Human AMPK (G1/B2/A1) Heterotrimer Baculovirus-Insect cells Overexpression Lysate: 产品信息
This Human AMPK (G1/B2/A1) Heterotrimer overexpression lysate was created in Baculovirus-Insect cells and intented for use as a Western blot (WB) positive control. Purification of AMPK (G1/B2/A1) Heterotrimer protein (Cat: CT005-H0907B) from the overexpression lysate was verified.
A DNA sequence encoding the human PRKAG1 (P54619) (Met 1-Pro 331), constructed the plasmid 1; A DNA sequence encoding the human PRKAB2 (O43741) (Met 1-Ile 272), constructed the plasmid 2; A DNA sequence encoding the human PRKAA1 (Q13131-1) (Met 1-Gln 559) was fused with the N-terminal polyhistidine-tagged GST tag at the N-terminus, constructed the plasmid 3. The three plasmids were co-expressed and the heterotrimer was purified.
The recombinant heterotrimer of human AMPK (PRKAG1 / PRKAB2 / PRKAA1) has a calculated molecular mass of 160 (38+30+92) KDa. The apparent molecular mass is approximately 35, 37 & 95 KDa respectively in SDS-PAGE under reducing conditions.

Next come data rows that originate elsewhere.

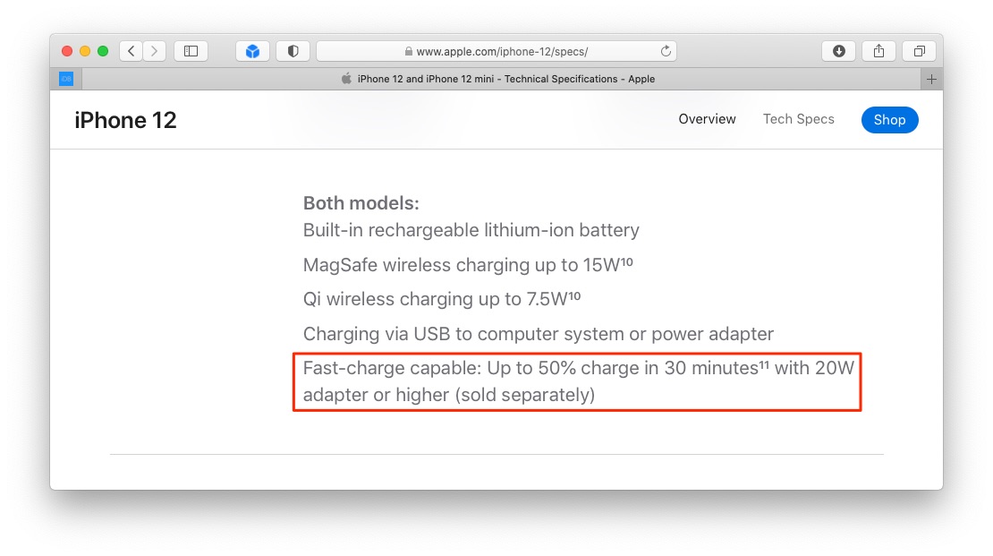Open a new tab with plus button

coord(931,80)
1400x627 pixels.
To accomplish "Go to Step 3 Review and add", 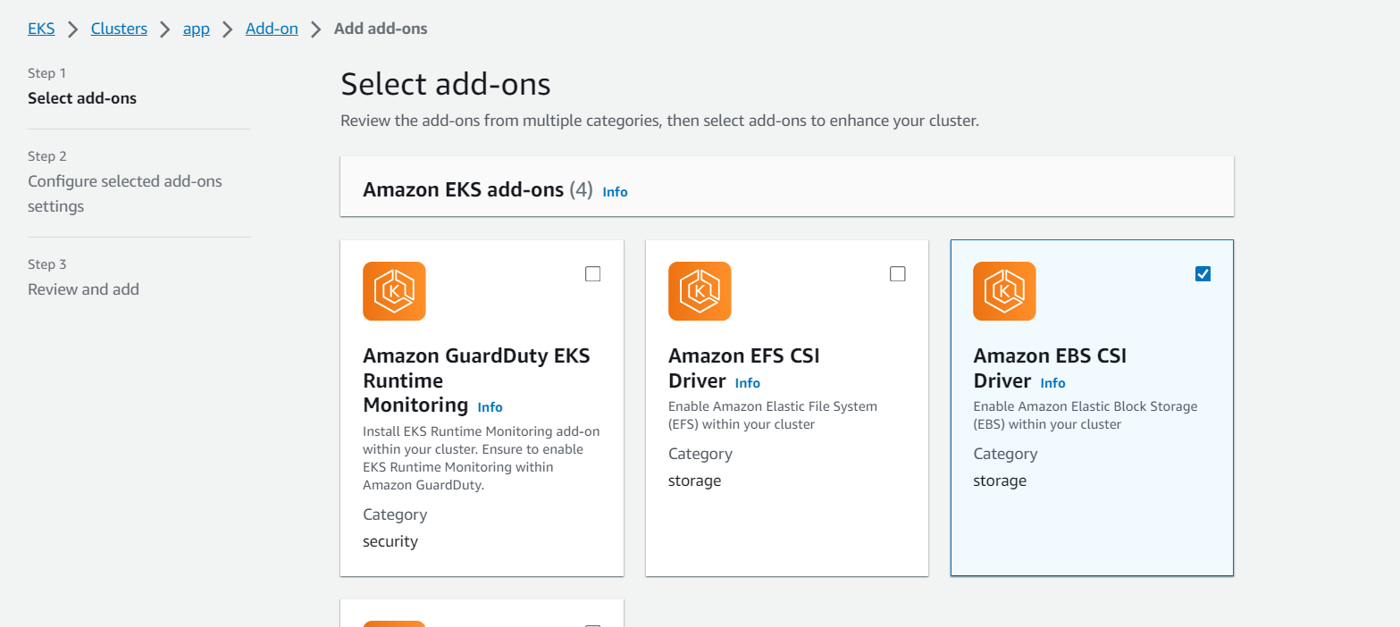I will pyautogui.click(x=83, y=288).
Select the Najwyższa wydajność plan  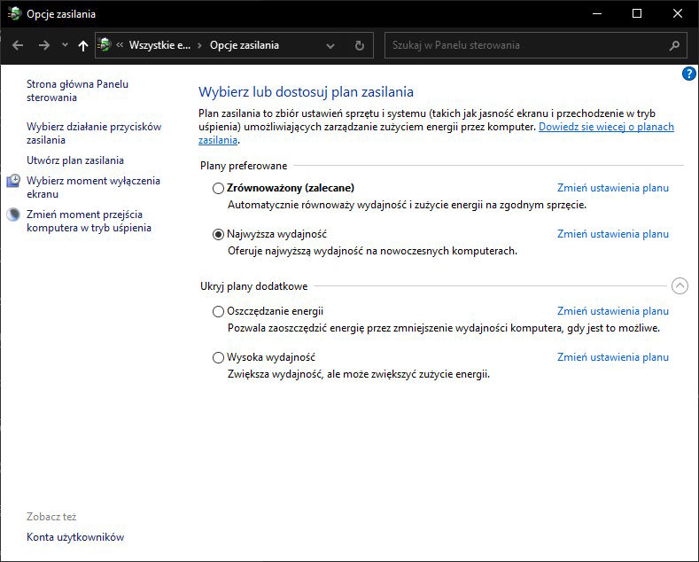[219, 234]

Human AMPK (G1/B2/A1) Heterotrimer Baculovirus-Insect cells Overexpression Lysate: 使用指南
Cell lysate was prepared by homogenization of the over-expressed cells in ice-cold modified RIPA Lysis Buffer with cocktail of protease inhibitors (Sigma). Cell debris was removed by centrifugation. Protein concentration was determined by Bradford assay (Bio-Rad protein assay, Microplate Standard assay). The cell lysate was boiled for 5 min in 1 x SDS loading buffer (50 mM Tris-HCl pH 6.8, 12.5% glycerol, 1% sodium dodecylsulfate, 0.01% bromophenol blue) containing 5% b-mercaptoethanol, and lyophilized.